Bizi Takip Edin

AMERİKA

Venezuela seçimlerinin büyük sürprizi: Brezilya Maduro’nun galibiyetini hâlâ tanımadı

Yayınlanma

Venezuela’da, Devlet Başkanı Nicolas Maduro’nun üçüncü kez başkan seçildiğini ilan etmesinin ardından Amerika kıtasındaki ülkeler sonuçlar konusunda bölündü.

Başını Arjantin ve Şili’nin çektiği Latin Amerika ülkeleri resmen Maduro’nun “seçimleri çaldığını” öne sürerken, Küba ve Nikaragua gibi ülkeler hızla Venezuela liderinin zaferini tebrik ettiler.

Bunların sürpriz olduğu söylenemez, zaten gerek Arjantin’in lideri Javier Milei’nin aylardır Maduro ve Bolivarcı Venezuela’ya yönelik sözleri, gerekse Küba yönetiminin Maduro’ya desteği sır değil.

Sürpriz olan ise, “sol” yönetimleri ile bilinen üç ülkenin hâlâ Maduro’nun galibiyetini tanımamış olması: Lula’nın Brezilya’sı, Obrador’un Meksika’sı ve Petro’nun Kolombiya’sı.

Üç ülke seçimlerdeki “şeffaflık eksikliği” hakkında bildiri hazırlıyor

Bloomberg’de yer alan habere göre, Brezilya, Venezuela’nın tüm oyları saymasını ve her seçim bölgesinden oy tutanaklarını yayınlamasını talep eden ortak bir bildiri yayınlamak üzere Meksika ve Kolombiya ile görüşmeler yürütüyor.

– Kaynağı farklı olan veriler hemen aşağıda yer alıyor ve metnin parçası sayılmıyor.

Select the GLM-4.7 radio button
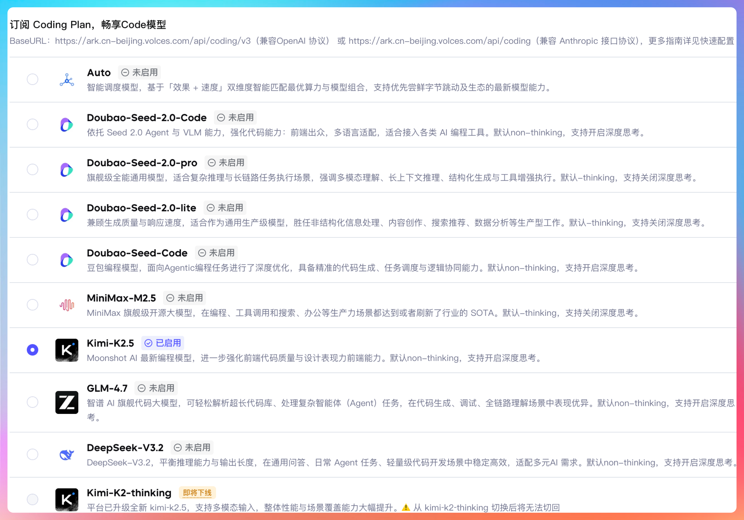This screenshot has width=744, height=520. [x=32, y=402]
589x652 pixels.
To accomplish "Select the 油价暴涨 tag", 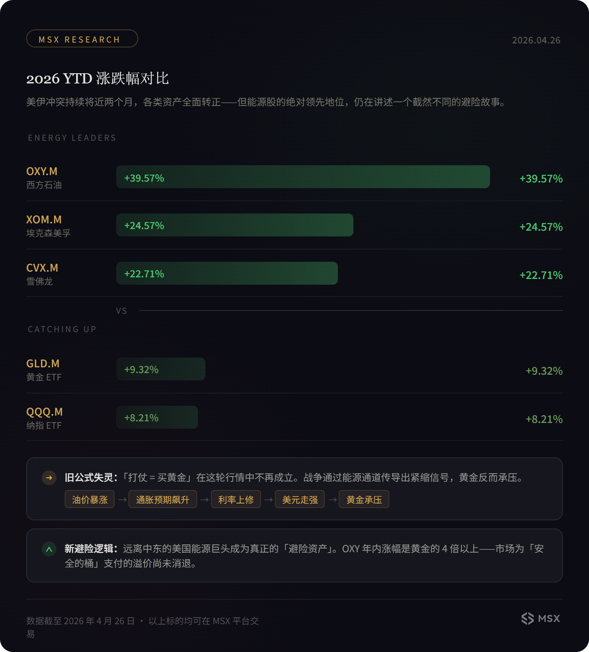I will (x=90, y=499).
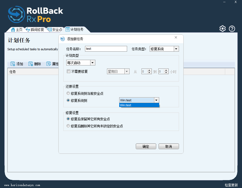Close the 添加新任务 dialog with X
Viewport: 242px width, 188px height.
coord(176,37)
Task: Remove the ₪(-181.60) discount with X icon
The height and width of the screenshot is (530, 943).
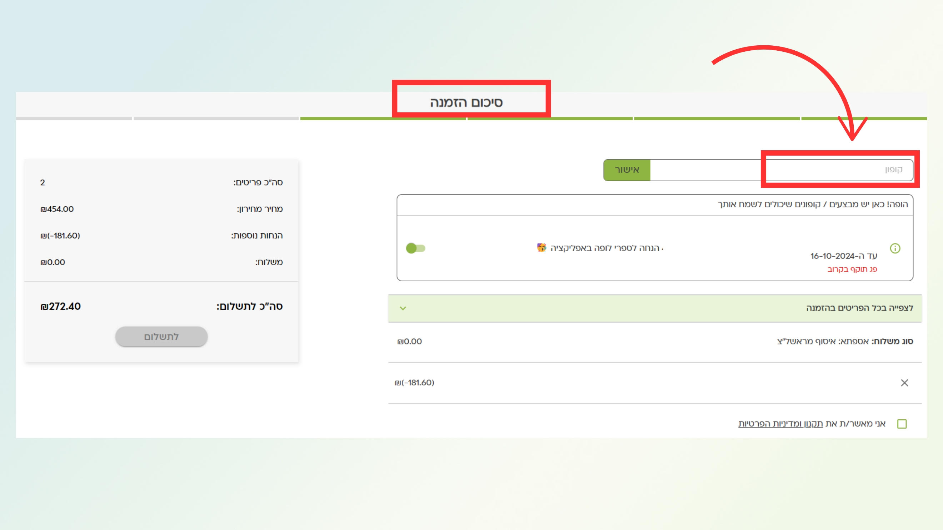Action: coord(904,383)
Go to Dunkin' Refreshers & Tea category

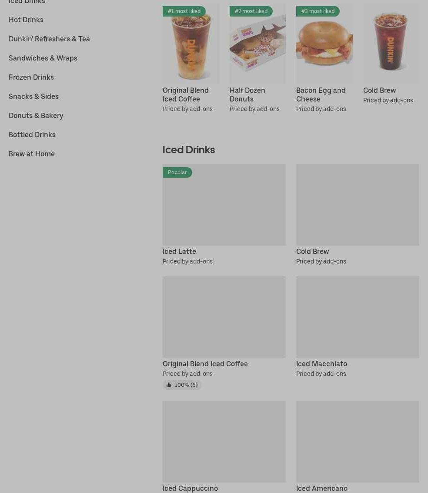point(49,39)
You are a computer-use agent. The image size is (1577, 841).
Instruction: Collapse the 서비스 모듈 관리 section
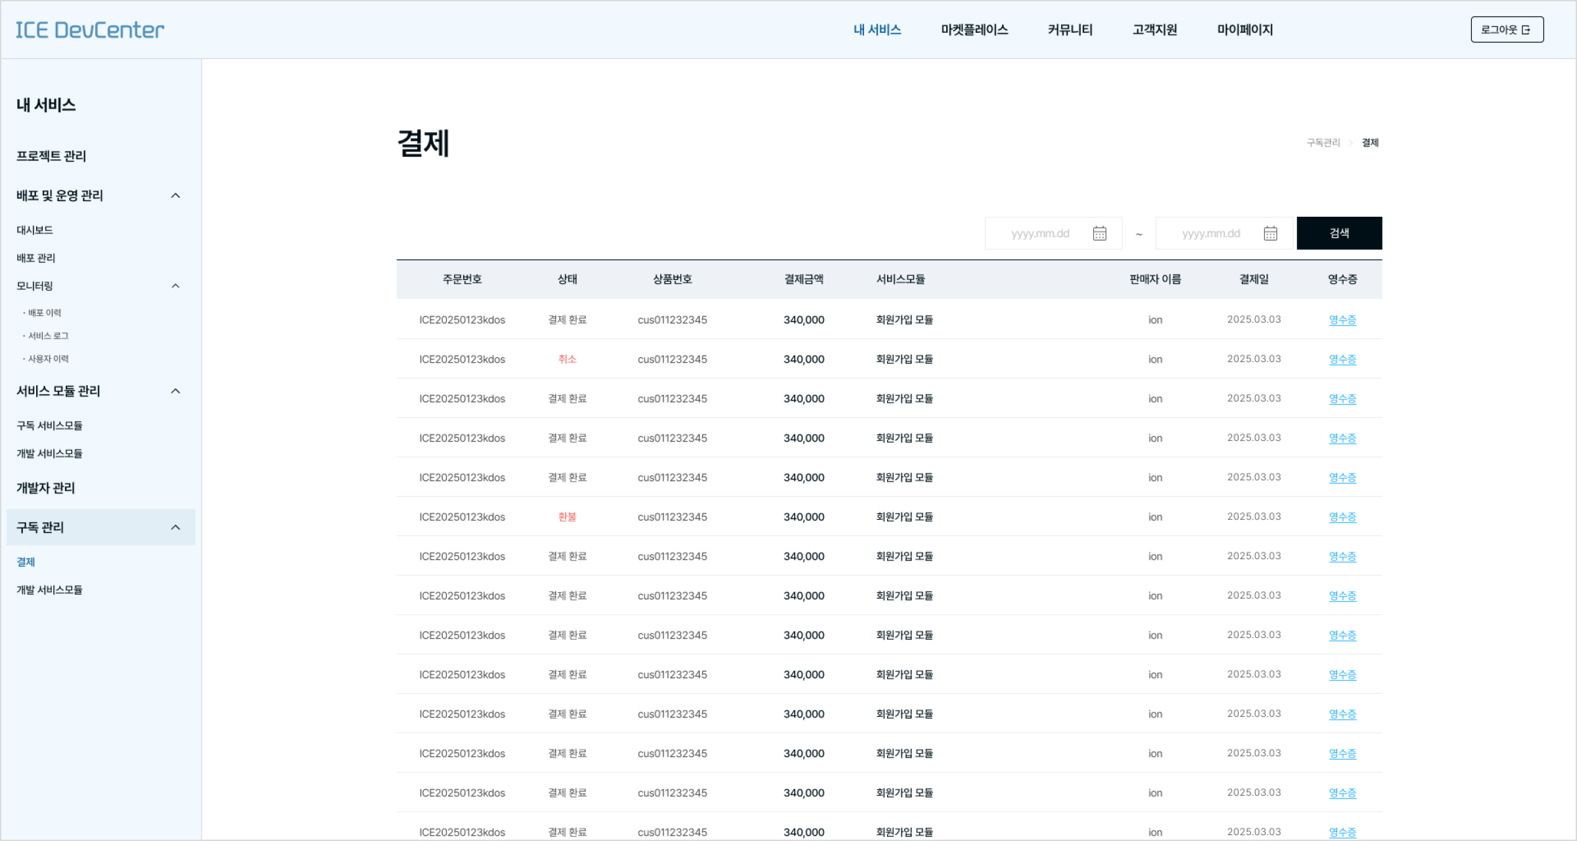click(175, 390)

Venezuela’da Nicolas Maduro ile tarihsel olarak yakın bağları olan solcu devlet başkanları tarafından yönetilen üç ülkenin dışişleri bakanlıkları pazartesi günü yaptıkları açıklamalarda, Caracas sürecin şeffaflığını sağlayacak adımları atana kadar pazar günü yapılan seçimlerin sonucunu tanımayı reddetti.

Bloomberg’e konuşan yetkililer, Başkan Luiz Inacio Lula da Silva’nın Venezuela’daki durumdan rahatsız olduğunu ve Maduro’nun seçim sürecinde “şeffaflık vaatlerini sistematik olarak yerine getirmediğine” inandığını belirttiler.

Memnuniyetsizliğin altını çizen Brezilya Dışişleri Bakanlığı, ülkenin Caracas Büyükelçisine, Venezuela seçim ajansının pazartesi günü sonuçları onaylamak üzere düzenleyeceği törene katılmaması talimatını verdi.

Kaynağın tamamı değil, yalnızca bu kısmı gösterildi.